第49話 オーガスト=ルール 中編

 中に迎えてもらった私はタオルを受け取って体を拭いていた。雨に散々濡れた体は冷えていて、なんでもないタオルの温かさが身に染みる。

 私は個室の中へ案内されてそこの中で体を拭いている。ドア越しにアルと家主の会話が所々聞こえてくるけど、はっきりと聞こえないので逆に気になってしまう。

 タオルと一緒に渡された替えの服は女性のものだと思われる小さな服で、花の模様がついている可愛らしい服だ。もしかしたら家主の娘さんのものかも知れないと思うと、一層感謝の気持ちが強くなる。
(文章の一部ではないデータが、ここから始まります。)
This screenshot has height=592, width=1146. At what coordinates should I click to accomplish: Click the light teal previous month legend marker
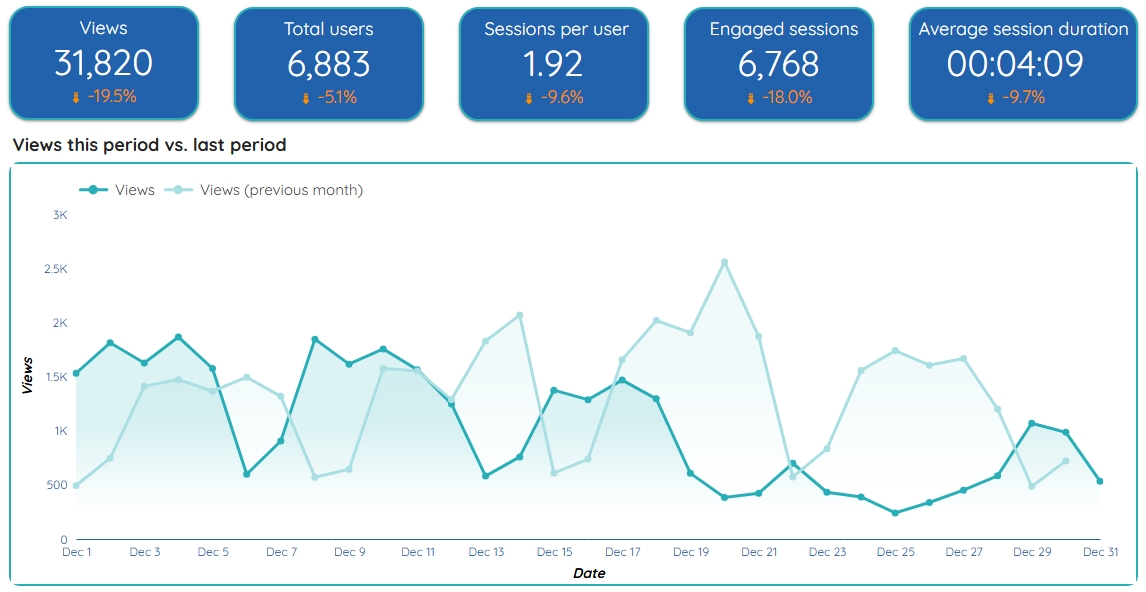[178, 190]
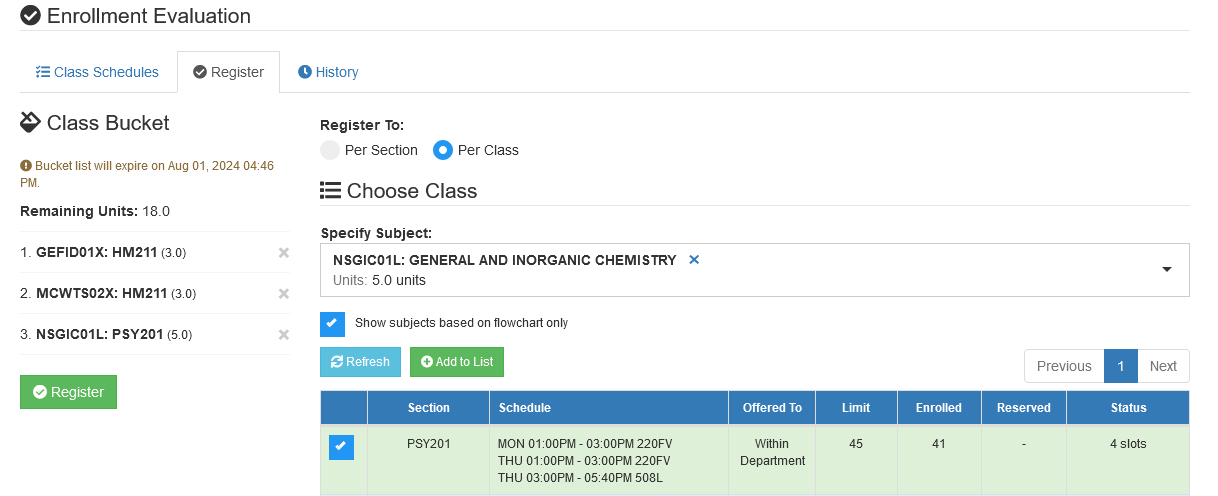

 部屋の中に濡れた服を広げて気持ちだけでも乾かすように干した。

 着替えて部屋を出ると家主は温かい飲み物を3人分テーブルの上に置いたところだった。

 足が良くないのか少し歩き方がぎこちない。


「大きさはなんとか合ったようで良かったです」


 こっちを見て声をかけてくれた。


「こちらこそありがとうございました。服まで借りてしまって」

「いえいえ年頃の娘さんに会う服ではないでしょうけど、それしかないので我慢してもらえると助かります」

「そんなことはありません! 可愛い服だと思います」


 お互いに気を使う言葉の応酬で、やり取りはずっと続きそうな気さえした。


「さぁ冷めてしまう前にお茶でもどうぞ。温まりますよ」

「ありがとうございます。頂戴します」


 私はテーブルに座るアルの横に座った。

 

「フランソワ様先にご紹介します。この方はオーガスト=ルール様、ヤンの父君になります」

「えっ!? ヤンのお父様!?」


 お茶を飲んでいる最中に言われなくて良かった。もし飲んでるタイミングならびっくりして吹いていたかもしれない。
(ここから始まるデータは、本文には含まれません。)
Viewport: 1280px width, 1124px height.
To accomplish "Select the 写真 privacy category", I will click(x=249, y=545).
「息子をご存知でしたか。ご迷惑をおかけしていなければいいのですが」

「むしろ私の方が助けられています! ヤン君かっこいいですよね! 私は彼を近衛騎士にしたいと思ってますので! よろしくお願いします!」


 早口で頭に浮かんだ言葉を口にしてしまう。テンパるのが抑えられない。

 その言葉を聞いた2人は顔を横に向けて笑いを我慢している。その仕草に自分の恥ずかしさが倍増していく。
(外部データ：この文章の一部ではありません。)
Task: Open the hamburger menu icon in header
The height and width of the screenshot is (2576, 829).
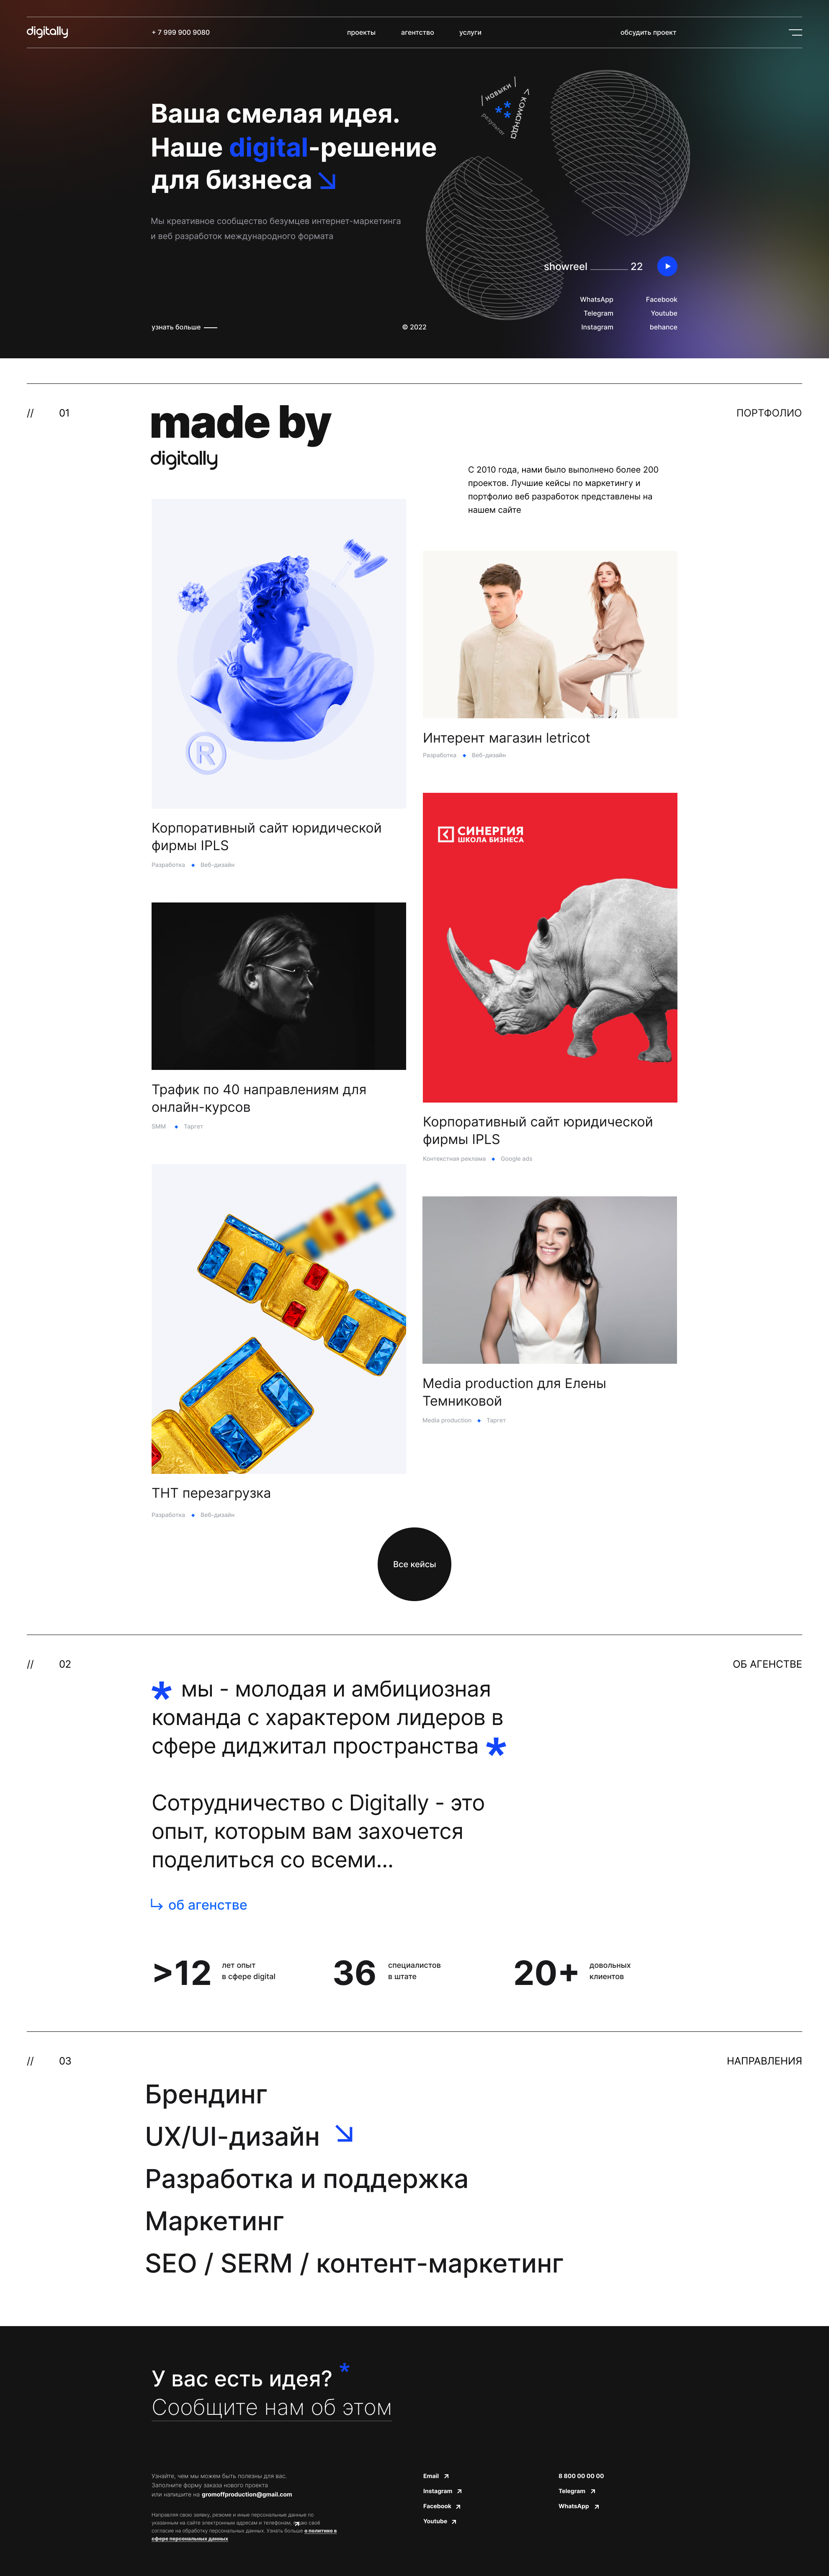Action: (795, 32)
 笑うのを我慢しきった後にオーガストさんが口を開く。


「あなた様の事は先ほどアル君に聞きました。今のあなたの状況もです。しかし、近衛騎士云々は初めて聞いて驚いています。てっきりあなたの騎士候補はアル君かと」

「私は2人とも近衛騎士にしたいんです! 他にもしたい人がいます!」

「それは…欲張りですね」


 そう言って今度は隠さずオーガストさんは笑った。